* _EXERCISE_
Return all lines of the listing below that carry the word "beside".

● ● ● ● ●

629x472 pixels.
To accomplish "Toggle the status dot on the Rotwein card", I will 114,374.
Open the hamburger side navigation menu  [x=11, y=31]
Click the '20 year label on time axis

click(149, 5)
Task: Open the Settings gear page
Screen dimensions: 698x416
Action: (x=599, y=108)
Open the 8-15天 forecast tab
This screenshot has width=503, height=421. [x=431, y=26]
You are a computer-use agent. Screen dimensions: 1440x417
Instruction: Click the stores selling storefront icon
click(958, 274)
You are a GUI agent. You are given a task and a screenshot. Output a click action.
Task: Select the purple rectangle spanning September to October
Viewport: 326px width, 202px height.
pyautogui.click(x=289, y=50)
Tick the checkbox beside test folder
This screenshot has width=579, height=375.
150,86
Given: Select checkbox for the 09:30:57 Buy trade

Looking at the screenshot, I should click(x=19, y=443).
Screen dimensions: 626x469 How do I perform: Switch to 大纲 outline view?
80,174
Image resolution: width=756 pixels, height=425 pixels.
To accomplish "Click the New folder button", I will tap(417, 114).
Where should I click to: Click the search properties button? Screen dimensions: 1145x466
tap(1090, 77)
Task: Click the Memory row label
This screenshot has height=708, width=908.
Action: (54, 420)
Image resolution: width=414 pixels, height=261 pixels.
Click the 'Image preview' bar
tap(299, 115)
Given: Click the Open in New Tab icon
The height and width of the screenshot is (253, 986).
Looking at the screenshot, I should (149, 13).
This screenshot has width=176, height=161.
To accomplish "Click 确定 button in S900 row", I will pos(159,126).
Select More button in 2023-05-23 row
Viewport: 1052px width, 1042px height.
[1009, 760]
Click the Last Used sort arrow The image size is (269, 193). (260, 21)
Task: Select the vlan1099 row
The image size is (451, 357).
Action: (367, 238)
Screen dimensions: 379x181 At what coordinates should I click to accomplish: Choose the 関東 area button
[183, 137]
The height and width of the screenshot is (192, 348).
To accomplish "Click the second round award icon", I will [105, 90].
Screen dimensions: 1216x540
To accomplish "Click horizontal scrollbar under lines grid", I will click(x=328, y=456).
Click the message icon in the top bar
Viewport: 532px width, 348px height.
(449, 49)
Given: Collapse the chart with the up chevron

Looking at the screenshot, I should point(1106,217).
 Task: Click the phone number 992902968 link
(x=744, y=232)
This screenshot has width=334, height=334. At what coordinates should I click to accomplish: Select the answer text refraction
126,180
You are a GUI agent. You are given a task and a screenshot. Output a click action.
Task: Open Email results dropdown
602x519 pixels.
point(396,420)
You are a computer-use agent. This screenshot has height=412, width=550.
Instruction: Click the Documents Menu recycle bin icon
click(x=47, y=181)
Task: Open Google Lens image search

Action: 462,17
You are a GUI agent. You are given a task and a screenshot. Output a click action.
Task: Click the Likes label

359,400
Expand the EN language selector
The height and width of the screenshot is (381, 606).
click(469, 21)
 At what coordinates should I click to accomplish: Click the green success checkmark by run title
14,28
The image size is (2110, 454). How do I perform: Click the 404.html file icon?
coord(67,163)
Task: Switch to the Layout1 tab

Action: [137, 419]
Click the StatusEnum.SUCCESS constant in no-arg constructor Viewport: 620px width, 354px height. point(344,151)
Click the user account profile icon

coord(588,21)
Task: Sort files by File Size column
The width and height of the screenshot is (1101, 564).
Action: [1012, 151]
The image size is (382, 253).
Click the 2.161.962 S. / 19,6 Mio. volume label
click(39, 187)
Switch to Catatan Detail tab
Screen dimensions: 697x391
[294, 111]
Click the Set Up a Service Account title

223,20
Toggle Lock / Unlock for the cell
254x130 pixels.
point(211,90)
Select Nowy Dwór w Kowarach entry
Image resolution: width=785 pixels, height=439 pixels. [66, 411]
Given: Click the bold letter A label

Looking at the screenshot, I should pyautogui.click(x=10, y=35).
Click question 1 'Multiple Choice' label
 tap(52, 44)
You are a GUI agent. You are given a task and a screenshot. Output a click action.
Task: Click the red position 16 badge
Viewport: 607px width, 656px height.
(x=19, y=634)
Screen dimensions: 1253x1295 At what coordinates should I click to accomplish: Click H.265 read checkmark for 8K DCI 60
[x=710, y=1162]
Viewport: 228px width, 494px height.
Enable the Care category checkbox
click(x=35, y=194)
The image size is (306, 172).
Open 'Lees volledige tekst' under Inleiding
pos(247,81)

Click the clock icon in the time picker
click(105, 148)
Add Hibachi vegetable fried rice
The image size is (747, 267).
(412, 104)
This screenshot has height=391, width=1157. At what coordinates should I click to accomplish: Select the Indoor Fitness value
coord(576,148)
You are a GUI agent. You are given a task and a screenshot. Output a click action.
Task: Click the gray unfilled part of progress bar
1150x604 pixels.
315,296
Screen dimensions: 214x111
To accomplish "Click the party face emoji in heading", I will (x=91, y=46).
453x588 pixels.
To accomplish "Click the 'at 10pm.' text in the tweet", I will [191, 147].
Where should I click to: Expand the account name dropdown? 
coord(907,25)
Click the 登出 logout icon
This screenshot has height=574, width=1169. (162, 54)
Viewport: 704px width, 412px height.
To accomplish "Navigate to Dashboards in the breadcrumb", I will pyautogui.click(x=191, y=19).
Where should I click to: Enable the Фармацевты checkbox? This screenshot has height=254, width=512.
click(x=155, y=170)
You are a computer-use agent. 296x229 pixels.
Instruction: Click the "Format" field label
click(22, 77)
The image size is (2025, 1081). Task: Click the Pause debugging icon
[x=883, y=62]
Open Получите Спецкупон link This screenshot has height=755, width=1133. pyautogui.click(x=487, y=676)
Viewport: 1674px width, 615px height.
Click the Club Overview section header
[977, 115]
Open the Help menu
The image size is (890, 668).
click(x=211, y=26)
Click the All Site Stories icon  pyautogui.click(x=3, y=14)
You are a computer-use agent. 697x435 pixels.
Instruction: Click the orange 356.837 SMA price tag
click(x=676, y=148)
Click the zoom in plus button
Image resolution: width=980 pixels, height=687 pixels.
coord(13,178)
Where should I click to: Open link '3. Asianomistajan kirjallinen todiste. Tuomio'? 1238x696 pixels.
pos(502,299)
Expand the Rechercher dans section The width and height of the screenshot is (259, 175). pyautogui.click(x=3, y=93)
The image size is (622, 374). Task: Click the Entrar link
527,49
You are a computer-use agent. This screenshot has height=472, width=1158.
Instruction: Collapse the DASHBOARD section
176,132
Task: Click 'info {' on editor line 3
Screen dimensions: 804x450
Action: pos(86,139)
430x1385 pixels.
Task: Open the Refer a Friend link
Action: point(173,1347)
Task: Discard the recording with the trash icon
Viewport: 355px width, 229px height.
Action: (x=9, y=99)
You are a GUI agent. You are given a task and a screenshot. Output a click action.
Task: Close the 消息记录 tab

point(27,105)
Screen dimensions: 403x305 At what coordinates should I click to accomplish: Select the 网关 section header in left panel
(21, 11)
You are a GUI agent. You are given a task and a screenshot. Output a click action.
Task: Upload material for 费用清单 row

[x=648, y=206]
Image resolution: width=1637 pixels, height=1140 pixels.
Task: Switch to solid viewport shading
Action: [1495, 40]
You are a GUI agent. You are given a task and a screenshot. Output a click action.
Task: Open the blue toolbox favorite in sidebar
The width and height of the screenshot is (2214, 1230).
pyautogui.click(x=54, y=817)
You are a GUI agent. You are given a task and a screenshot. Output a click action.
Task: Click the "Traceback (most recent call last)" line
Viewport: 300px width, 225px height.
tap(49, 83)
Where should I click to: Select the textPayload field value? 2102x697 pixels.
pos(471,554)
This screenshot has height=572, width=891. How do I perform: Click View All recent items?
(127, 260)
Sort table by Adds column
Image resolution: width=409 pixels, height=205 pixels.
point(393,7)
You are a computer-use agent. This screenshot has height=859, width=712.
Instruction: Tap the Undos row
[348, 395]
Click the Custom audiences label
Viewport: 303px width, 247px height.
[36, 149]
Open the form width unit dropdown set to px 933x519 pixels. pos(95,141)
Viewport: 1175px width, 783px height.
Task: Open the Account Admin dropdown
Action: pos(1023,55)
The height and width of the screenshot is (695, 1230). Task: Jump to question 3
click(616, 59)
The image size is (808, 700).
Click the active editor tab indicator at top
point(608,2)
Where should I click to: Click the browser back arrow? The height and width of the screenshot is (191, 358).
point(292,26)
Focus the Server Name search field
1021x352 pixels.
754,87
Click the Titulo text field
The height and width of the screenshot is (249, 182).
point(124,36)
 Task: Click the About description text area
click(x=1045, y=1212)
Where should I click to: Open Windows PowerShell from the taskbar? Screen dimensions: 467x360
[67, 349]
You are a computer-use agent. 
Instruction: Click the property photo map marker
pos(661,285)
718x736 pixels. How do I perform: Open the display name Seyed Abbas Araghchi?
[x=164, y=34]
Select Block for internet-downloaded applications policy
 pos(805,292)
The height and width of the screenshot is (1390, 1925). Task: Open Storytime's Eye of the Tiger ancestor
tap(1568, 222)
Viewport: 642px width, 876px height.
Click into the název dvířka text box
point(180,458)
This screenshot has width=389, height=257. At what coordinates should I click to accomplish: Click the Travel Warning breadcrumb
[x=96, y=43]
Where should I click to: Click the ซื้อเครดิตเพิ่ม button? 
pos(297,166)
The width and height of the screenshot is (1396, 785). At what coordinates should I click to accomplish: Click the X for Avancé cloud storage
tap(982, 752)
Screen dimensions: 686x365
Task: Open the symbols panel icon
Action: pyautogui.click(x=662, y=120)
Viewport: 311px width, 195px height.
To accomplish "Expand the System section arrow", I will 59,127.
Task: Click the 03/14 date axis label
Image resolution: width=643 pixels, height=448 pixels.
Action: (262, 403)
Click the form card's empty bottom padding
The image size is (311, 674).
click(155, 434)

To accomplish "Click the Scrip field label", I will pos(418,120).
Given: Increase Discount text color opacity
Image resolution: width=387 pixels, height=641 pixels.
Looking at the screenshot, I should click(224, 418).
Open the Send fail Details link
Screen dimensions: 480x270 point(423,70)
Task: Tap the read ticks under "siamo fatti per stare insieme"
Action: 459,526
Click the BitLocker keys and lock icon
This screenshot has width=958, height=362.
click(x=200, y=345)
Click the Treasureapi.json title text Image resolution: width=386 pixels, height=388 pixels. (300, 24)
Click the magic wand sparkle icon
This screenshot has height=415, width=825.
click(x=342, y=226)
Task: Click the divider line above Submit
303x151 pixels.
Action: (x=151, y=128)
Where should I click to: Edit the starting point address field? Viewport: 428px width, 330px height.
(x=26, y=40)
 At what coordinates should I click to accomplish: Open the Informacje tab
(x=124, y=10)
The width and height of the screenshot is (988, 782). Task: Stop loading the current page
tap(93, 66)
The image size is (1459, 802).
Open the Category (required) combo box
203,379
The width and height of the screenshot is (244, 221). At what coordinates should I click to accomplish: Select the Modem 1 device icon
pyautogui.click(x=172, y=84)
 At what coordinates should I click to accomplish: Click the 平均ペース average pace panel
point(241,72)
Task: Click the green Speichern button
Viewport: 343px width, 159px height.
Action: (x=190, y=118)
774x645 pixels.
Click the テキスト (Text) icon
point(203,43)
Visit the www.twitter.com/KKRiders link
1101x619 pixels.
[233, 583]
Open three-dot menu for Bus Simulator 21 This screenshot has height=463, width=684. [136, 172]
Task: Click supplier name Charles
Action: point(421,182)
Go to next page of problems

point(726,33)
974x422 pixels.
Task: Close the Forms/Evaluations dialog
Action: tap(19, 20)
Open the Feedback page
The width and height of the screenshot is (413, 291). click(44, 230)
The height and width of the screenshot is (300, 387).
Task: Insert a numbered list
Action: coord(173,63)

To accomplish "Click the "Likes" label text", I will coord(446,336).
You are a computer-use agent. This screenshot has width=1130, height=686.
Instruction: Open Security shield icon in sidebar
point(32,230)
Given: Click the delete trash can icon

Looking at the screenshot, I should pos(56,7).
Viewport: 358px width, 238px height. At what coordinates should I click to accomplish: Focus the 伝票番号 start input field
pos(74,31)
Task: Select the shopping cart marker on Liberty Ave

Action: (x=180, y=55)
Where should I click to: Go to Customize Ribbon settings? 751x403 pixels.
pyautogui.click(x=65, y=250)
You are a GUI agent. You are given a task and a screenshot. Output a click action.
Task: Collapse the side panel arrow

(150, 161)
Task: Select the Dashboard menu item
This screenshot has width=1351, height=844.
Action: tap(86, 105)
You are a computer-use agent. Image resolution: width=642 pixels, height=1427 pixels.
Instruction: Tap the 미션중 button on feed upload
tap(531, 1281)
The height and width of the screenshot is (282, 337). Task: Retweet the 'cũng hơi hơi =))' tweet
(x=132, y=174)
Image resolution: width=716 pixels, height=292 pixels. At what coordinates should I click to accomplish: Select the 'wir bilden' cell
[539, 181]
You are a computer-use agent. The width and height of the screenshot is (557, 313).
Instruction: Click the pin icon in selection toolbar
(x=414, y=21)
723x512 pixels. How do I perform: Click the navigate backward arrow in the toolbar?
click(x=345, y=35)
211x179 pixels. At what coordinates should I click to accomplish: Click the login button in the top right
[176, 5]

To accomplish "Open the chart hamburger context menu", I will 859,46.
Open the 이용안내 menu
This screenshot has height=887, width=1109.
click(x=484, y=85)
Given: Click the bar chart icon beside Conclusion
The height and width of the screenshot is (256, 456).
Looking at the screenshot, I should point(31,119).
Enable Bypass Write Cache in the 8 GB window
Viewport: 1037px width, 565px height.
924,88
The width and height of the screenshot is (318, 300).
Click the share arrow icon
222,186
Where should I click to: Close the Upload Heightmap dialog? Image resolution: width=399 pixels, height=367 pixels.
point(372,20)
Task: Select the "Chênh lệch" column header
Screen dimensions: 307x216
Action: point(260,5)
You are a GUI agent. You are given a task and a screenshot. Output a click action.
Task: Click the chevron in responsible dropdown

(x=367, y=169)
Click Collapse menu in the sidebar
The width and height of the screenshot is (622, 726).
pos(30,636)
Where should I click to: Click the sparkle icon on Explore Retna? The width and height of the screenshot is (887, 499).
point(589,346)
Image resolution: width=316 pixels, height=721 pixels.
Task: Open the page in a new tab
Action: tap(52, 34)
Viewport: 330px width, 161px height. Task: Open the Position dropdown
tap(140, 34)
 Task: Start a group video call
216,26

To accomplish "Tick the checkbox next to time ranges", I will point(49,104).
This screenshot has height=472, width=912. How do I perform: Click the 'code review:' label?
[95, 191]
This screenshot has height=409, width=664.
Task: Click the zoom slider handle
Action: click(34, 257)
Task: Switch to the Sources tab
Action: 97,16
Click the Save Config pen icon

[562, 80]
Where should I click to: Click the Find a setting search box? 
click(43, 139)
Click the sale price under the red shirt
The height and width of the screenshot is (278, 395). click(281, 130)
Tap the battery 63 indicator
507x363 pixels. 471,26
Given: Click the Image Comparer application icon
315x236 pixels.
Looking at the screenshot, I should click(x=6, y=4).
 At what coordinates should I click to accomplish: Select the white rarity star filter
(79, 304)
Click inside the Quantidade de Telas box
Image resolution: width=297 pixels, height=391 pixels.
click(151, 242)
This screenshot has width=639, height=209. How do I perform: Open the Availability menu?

● ● ● ● ●

* _RESPONSE TO THE EXERCISE_
Tick the checkbox beside test folder
Given: Click the bar chart icon beside Conclusion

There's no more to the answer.